In order to solve this task and T362984 we should upgrade to Bookworm, but we'd be the first ones to test it.

So far:

  • amd-k8s-device-plugin was copied to bookworm
  • kubelet is present for bookworm (another version though)
  • rsyslog-kubernetes is not present in bookworm-wikimedia, so we'll need to build it.

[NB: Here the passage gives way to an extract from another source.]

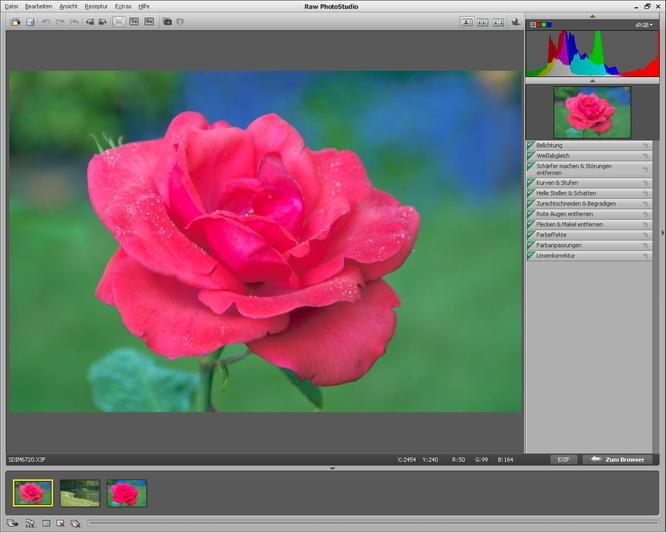Toggle the Weißabgleich checkmark
The height and width of the screenshot is (533, 666).
click(x=531, y=156)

Change #1032506 merged by Elukey:

[operations/puppet@production] profile::amd_gpu: refactor configurations for k8s nodes

https://gerrit.wikimedia.org/r/1032506

Change #1032765 had a related patch set uploaded (by Elukey; author: Elukey):

[operations/puppet@production] Skip ROCm packages for ml-staging2001

https://gerrit.wikimedia.org/r/1032765

In order to solve this task and T362984 we should upgrade to Bookworm, but we'd be the first ones to test it.

So far:

  • amd-k8s-device-plugin was copied to bookworm
  • kubelet is present for bookworm (another version though)
  • rsyslog-kubernetes is not present in bookworm-wikimedia, so we'll need to build it.

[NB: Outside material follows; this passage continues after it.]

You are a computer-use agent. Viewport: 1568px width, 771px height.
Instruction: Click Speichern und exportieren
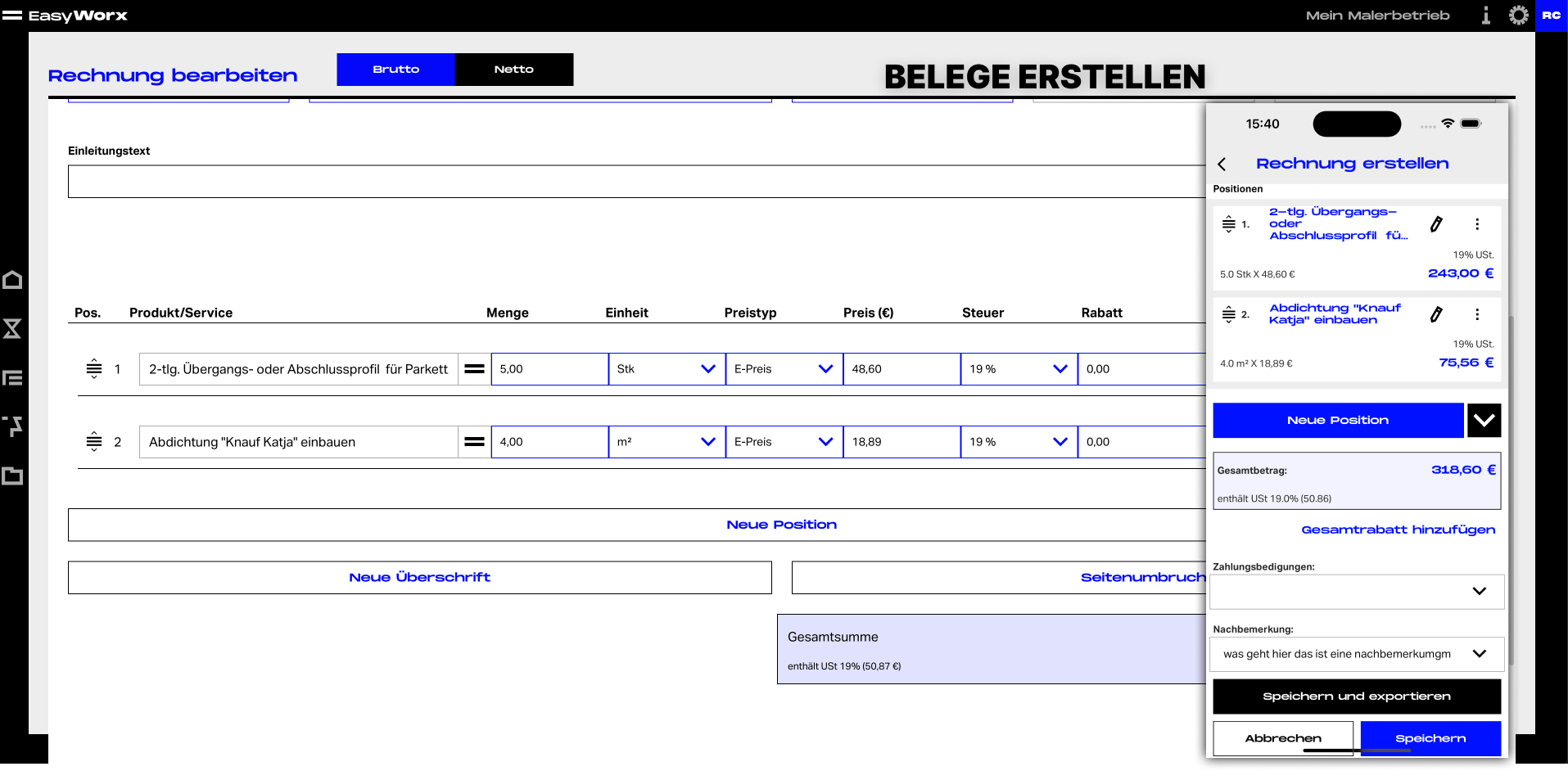(1357, 697)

Correction - rsyslog-kubernetes is now shipped by Debian so we are good, the kubelet package that I looked up on apt.wikimedia.org is not the right one, since we need kubernetes-node, that is not present for Bookworm Wikimedia :(

We are also missing calico and istio-cni.

Cookbook cookbooks.sre.hosts.reimage was started by elukey@cumin1002 for host ml-staging2001.codfw.wmnet with OS bookworm

Change #1032765 merged by Elukey:

[operations/puppet@production] Skip ROCm packages for ml-staging2001

https://gerrit.wikimedia.org/r/1032765

Cookbook cookbooks.sre.hosts.reimage started by elukey@cumin1002 for host ml-staging2001.codfw.wmnet with OS bookworm completed:

  • ml-staging2001 (PASS)
    • Downtimed on Icinga/Alertmanager
    • Disabled Puppet
    • Removed from Puppet and PuppetDB if present and deleted any certificates
    • Removed from Debmonitor if present
    • Forced PXE for next reboot
    • Host rebooted via IPMI
    • Host up (Debian installer)
    • Add puppet_version metadata to Debian installer
    • Checked BIOS boot parameters are back to normal
    • Host up (new fresh bookworm OS)
    • Generated Puppet certificate
    • Signed new Puppet certificate
    • Run Puppet in NOOP mode to populate exported resources in PuppetDB
    • Found Nagios_host resource for this host in PuppetDB
    • Downtimed the new host on Icinga/Alertmanager
    • Removed previous downtime on Alertmanager (old OS)
    • First Puppet run completed and logged in /var/log/spicerack/sre/hosts/reimage/202405221522_elukey_2123217_ml-staging2001.out
    • configmaster.wikimedia.org updated with the host new SSH public key for wmf-update-known-hosts-production
    • Rebooted
    • Automatic Puppet run was successful
    • Forced a re-check of all Icinga services for the host
    • Icinga status is optimal
    • Icinga downtime removed
    • Updated Netbox data from PuppetDB
    • Cleared switch DHCP cache and MAC table for the host IP and MAC (EVPN Switch)

Everything seems to work as expected, the ROCm packages are not needed!